• [WORK TASK]
Below is a set of records, and all of them should be retyped exactly, minus the pictures.

----------------

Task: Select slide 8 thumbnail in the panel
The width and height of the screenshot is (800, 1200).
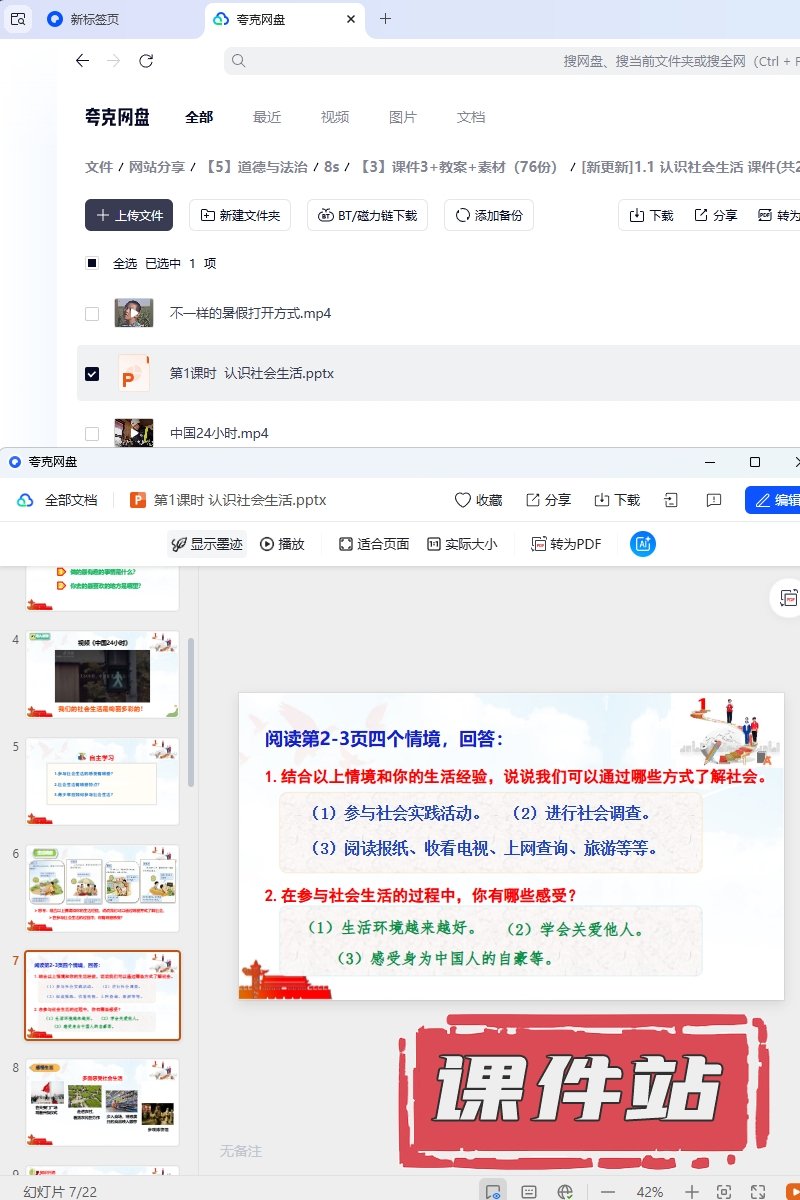Action: click(x=102, y=1101)
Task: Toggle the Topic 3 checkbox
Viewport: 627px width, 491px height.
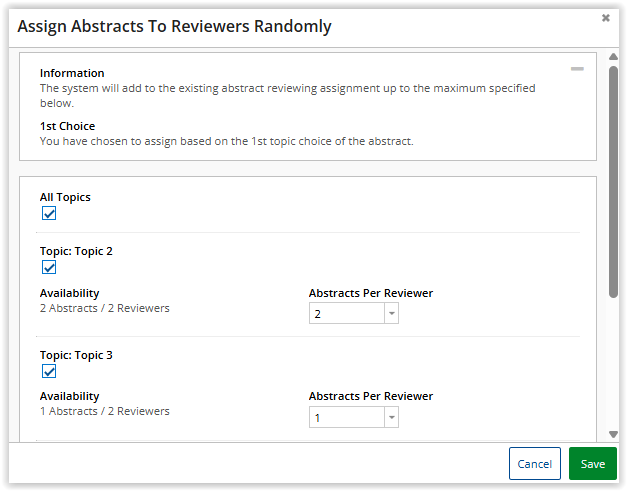Action: (x=49, y=371)
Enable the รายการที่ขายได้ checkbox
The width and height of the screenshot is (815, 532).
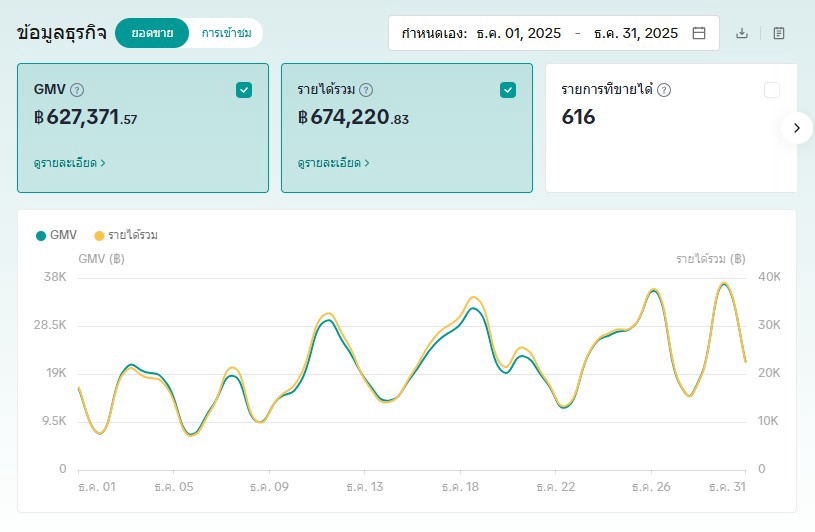771,90
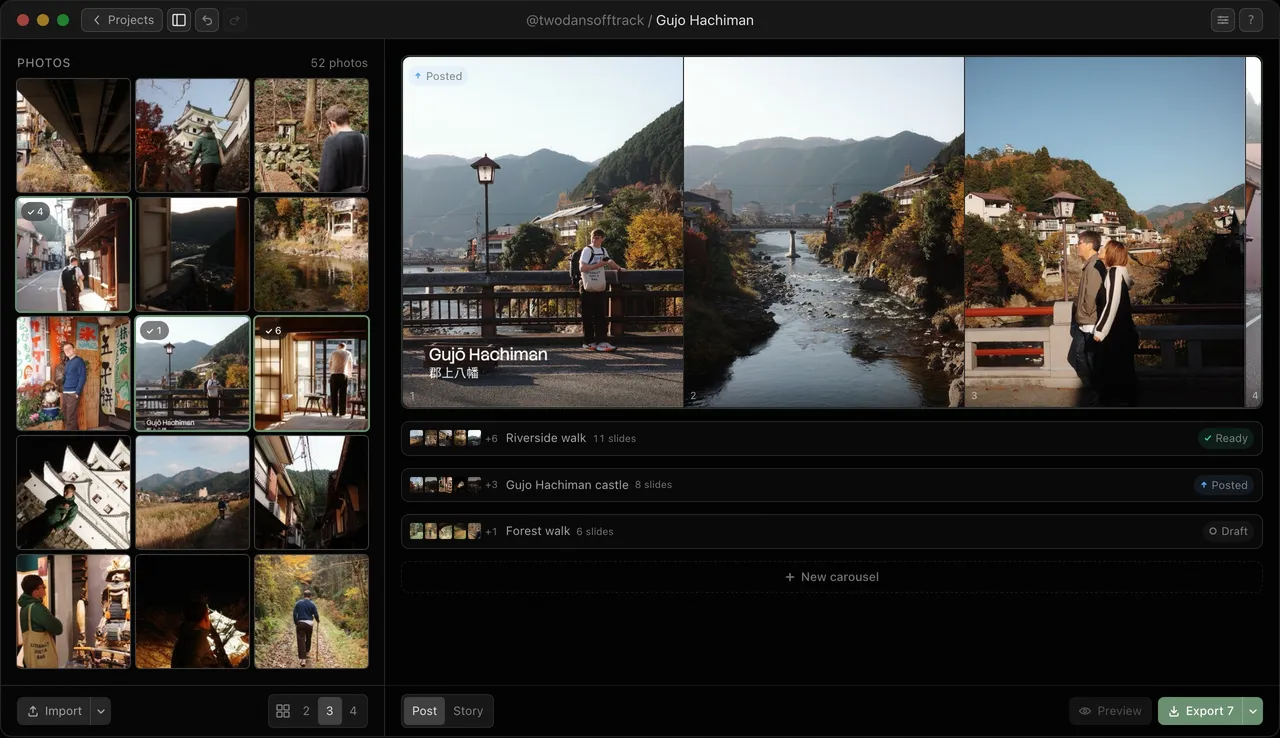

----------------

• [RESULT]
Task: Select slide 8 thumbnail in the panel
The width and height of the screenshot is (800, 1200).
Action: click(x=102, y=1101)
Task: Toggle the Topic 3 checkbox
Viewport: 627px width, 491px height.
Action: (x=49, y=371)
Enable the รายการที่ขายได้ checkbox
The width and height of the screenshot is (815, 532).
771,90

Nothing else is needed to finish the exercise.